• _Supplied text_:
+-------+

In 1984, Michael Buerk’s harrowing Ethiopia report sparked Band Aid and forever changed our view of Africa...

“Dawn, and as the sun breaks through the piercing chill of night it lights up a biblical famine.”

Spin on 30 years to Monday night and, hark! Is that the sweet song of the Outback’s feathered inhabitants I hear?

“Squee-squaw. Squee-squaw. Brrrr tweet! Kor-ke koo-kah. Hoocl-poocl. Hoooocl-poocl. Dunka-punka. Hanky-panky... I feel like a complete prat.”

Ah, my mistake. It’s I’m A Celebrity... Get Me Out of Here! contestant Michael Buerk, in a seamless career transition, squawking fake bird calls on a high wire to Yvette, the ’Allo ’Allo waitress, for the chance to win some crumpets.

Or, as Jimmy Bullard renamed the show from inside a rat-filled coffin: “AARGH GET ME OUT OF HERE CELEBRITY JUNGLE GET ME OUT RANGER SHARPISH RANGER GET ME OUT!”

Two high points from the most disappointing and infuriating series ever.

It has been hampered at every turn by the incompetence of ITV which appears tragically to have forgotten just what an absolute gem of a programme this is.

You can blame Tuesday night football interruptions and a woeful line-up.

But the producers are to blame, meddling where it was not only unnecessary it stopped the action in its tracks.

+-------+

• _Activity list_:
**a)** Repeat the review from "Spin on 30 years" to "win some crumpets.".
**b)** In one to three sentences, explain why the review calls this series of I'm A Celebrity the most disappointing and infuriating ever.
The material after this point is separate from the review.

• _Data excerpts_:
+-------+

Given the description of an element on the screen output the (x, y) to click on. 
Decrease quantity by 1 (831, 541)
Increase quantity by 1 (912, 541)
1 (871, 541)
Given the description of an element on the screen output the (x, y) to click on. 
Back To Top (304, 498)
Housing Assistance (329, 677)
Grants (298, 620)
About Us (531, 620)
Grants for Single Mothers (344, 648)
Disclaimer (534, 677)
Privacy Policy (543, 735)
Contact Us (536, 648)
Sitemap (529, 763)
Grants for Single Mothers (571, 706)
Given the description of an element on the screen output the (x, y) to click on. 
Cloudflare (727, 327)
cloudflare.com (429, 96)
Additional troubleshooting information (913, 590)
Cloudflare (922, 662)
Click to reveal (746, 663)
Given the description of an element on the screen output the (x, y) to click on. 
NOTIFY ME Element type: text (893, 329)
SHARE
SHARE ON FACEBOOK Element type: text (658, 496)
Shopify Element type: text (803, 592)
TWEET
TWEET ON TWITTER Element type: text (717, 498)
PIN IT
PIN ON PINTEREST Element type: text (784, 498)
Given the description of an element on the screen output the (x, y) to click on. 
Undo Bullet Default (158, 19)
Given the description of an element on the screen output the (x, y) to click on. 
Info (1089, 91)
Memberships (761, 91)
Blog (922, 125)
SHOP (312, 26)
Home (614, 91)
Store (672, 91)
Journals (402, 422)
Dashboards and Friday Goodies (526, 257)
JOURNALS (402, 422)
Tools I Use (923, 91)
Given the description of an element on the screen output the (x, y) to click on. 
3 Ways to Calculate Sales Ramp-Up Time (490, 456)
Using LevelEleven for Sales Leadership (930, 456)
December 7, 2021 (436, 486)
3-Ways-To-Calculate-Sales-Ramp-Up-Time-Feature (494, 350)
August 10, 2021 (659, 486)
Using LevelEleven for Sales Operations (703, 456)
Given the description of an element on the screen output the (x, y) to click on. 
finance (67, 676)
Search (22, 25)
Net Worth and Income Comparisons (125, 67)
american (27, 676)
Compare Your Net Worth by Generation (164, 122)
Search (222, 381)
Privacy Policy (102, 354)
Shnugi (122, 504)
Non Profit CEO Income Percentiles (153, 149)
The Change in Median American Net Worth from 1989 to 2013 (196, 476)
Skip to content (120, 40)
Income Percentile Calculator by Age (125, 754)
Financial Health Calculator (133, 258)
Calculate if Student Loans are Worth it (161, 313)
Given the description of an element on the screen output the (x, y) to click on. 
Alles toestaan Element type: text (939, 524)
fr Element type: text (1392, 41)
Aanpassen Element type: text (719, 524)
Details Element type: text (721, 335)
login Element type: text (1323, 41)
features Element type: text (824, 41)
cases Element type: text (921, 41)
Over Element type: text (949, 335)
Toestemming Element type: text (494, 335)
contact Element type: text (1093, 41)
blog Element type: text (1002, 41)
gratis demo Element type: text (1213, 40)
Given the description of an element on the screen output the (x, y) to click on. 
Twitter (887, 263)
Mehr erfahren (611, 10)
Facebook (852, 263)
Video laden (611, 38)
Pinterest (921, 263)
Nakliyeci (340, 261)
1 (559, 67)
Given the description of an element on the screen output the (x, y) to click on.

+-------+

• _Results by task_:
**a)**
Spin on 30 years to Monday night and, hark! Is that the sweet song of the Outback’s feathered inhabitants I hear?

“Squee-squaw. Squee-squaw. Brrrr tweet! Kor-ke koo-kah. Hoocl-poocl. Hoooocl-poocl. Dunka-punka. Hanky-panky... I feel like a complete prat.”

Ah, my mistake. It’s I’m A Celebrity... Get Me Out of Here! contestant Michael Buerk, in a seamless career transition, squawking fake bird calls on a high wire to Yvette, the ’Allo ’Allo waitress, for the chance to win some crumpets.

**b)** The review says ITV's incompetence hampered the series at every turn, as if the network had forgotten what a gem the programme is. It also blames Tuesday night football interruptions, a woeful line-up, and producers whose unnecessary meddling stopped the action in its tracks.